Old-timer moved away from her and began to lift off out of the hole in the ceiling. “Wait!” Lieutenant Patrick exclaimed. “Don’t you want to be here when she wakes up at least?”

He shook his head. “No. I have to leave now. My friends need me. Tell her I said goodbye.” With that, Old- timer slipped through the ceiling and made his way out of the Purist ship.

Moments later, he floated alone through space. This close to the sun, it was difficult to make out the stars. He looked at his arm, garbed in black and outstretched before him, and realized it was impossible to delineate where his arm ended and the vast blackness of space began. “I’m ready, Neirbo,” he announced.

A wormhole opened up in the nothingness and swallowed him.

PART 3

1

WAKING UP was entirely unexpected; waking up to see his dead wife looking down at him was beyond reason.

“James? It’s time to wake up,” Katherine Keats said with a familiar hint of impatience in her tone.

James looked up at the form of his dead wife and studied it for a moment. It was perfectly vivid.

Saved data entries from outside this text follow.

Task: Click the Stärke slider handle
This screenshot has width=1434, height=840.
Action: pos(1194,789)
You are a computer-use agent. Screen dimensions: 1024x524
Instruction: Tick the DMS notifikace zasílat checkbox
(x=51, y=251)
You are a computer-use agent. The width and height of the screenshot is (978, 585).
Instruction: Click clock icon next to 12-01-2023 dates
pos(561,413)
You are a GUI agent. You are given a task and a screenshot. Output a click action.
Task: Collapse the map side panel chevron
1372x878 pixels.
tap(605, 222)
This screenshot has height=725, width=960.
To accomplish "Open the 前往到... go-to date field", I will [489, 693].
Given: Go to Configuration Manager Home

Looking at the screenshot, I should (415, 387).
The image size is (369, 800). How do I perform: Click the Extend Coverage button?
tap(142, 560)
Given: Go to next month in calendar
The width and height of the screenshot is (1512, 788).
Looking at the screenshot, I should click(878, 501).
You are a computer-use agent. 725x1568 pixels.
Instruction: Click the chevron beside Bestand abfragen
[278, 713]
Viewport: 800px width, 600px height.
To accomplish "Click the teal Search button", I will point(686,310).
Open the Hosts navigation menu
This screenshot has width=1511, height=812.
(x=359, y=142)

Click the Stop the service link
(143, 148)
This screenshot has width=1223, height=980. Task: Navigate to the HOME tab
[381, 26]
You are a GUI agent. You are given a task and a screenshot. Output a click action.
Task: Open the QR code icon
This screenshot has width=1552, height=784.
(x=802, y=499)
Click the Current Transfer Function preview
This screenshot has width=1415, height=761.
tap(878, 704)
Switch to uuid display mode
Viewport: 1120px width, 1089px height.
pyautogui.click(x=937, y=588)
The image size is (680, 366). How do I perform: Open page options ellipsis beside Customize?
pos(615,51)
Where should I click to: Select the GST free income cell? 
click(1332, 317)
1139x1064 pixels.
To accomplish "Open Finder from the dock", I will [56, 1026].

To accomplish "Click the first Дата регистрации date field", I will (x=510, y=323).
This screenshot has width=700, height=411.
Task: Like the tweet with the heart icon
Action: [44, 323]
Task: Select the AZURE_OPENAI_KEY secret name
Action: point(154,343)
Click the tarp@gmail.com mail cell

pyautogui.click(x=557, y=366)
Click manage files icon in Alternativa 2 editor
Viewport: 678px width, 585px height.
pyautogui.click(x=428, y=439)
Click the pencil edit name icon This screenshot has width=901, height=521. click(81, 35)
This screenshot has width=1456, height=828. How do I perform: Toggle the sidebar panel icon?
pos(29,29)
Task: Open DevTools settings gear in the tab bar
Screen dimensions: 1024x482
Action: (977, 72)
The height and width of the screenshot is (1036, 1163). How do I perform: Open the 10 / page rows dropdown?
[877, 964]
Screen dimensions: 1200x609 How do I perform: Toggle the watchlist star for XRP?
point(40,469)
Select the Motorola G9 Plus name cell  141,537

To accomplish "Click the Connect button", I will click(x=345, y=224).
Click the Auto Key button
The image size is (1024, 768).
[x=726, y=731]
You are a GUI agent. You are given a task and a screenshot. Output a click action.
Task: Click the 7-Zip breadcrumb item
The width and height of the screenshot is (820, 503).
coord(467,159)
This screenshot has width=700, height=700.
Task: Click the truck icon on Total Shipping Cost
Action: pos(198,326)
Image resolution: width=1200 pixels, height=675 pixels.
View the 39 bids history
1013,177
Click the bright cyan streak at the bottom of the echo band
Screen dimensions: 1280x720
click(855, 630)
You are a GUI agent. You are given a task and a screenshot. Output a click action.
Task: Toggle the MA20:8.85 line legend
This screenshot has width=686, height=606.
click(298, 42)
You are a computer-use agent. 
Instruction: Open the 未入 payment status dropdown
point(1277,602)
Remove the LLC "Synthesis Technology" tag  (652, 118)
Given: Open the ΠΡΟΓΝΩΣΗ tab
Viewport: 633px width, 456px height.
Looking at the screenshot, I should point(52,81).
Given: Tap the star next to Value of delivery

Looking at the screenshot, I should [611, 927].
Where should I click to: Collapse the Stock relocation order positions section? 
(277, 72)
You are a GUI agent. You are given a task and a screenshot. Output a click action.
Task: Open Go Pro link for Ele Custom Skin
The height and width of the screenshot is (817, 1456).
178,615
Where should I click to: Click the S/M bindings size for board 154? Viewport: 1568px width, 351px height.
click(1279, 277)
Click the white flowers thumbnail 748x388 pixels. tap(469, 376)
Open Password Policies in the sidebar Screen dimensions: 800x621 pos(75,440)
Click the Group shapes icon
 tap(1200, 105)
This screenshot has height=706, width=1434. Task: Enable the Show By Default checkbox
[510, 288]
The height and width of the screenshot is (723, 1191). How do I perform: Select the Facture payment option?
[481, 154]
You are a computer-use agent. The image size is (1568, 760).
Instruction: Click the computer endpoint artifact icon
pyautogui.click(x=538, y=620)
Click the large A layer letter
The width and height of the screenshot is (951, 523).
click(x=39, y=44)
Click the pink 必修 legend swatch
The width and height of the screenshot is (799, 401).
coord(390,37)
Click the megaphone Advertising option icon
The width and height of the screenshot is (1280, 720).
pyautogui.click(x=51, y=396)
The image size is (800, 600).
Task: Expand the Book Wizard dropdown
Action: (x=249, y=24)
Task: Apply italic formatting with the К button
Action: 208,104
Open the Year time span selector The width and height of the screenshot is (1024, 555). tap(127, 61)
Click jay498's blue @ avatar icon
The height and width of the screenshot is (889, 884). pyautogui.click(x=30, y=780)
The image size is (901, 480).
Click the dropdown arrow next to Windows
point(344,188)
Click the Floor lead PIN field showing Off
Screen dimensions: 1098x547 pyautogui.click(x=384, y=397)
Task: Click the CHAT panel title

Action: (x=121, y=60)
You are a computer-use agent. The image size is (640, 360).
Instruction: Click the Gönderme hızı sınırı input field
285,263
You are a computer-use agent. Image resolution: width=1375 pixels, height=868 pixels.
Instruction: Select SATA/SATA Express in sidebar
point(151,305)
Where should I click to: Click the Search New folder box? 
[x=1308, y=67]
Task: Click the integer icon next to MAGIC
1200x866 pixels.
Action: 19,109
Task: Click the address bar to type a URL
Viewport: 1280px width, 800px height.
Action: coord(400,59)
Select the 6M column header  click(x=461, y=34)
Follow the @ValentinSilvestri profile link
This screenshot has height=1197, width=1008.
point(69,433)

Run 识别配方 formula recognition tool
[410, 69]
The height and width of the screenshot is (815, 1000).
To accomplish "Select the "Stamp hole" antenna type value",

“You’re not dead,” Katherine said, as though she were responding to his thoughts.

Was it possible that there was some sort of residual electrical patterning that continued in the moments after death, even without a body? Could this be some sort of cyber death dream?

“You’re always trying to figure things out, aren’t you?” Katherine said, sighing and shaking her head. “Why can’t you simply ask?” She moved to the side and revealed another figure standing nearby. She addressed him. “You see? This is what you used to be like all the time.”

“I’m sorry,” James’s doppelganger replied, apologizing to her.

The doppelganger’s eyes met those of James, and he stepped toward his twin with an outstretched hand. “Help you up?”

James’s mouth hung open as he pondered the vision before him. He put his own hand up and grasped the hand that was offered to him, then stood to his feet. Katherine Keats remained, arms folded; she was wearing an expression of resignation. The doppelganger stood nearby with a considerably more sympathetic expression on his face. Behind them was a vast network of what appeared to be some sort of golden circuitry, glowing brightly and undulating like the sea all the way into the horizon where it sparkled like a setting sun in front of a pure black backdrop.

“Much have I travelled in the realms of gold, and many goodly states and kingdoms seen,” James whispered in awe.

The doppelganger smiled. “On First Looking into Chapman’s Homer,” he observed, before adding, “you’re not dead, James.” He put his hand reassuringly on James’s shoulder.

“Okay,” James replied after a moment, still not sure if he was engaging in a conversation with images from his subconscious or not—did he even have a subconscious any more?

“He doesn’t believe you, Jim,” Katherine said to the doppelganger.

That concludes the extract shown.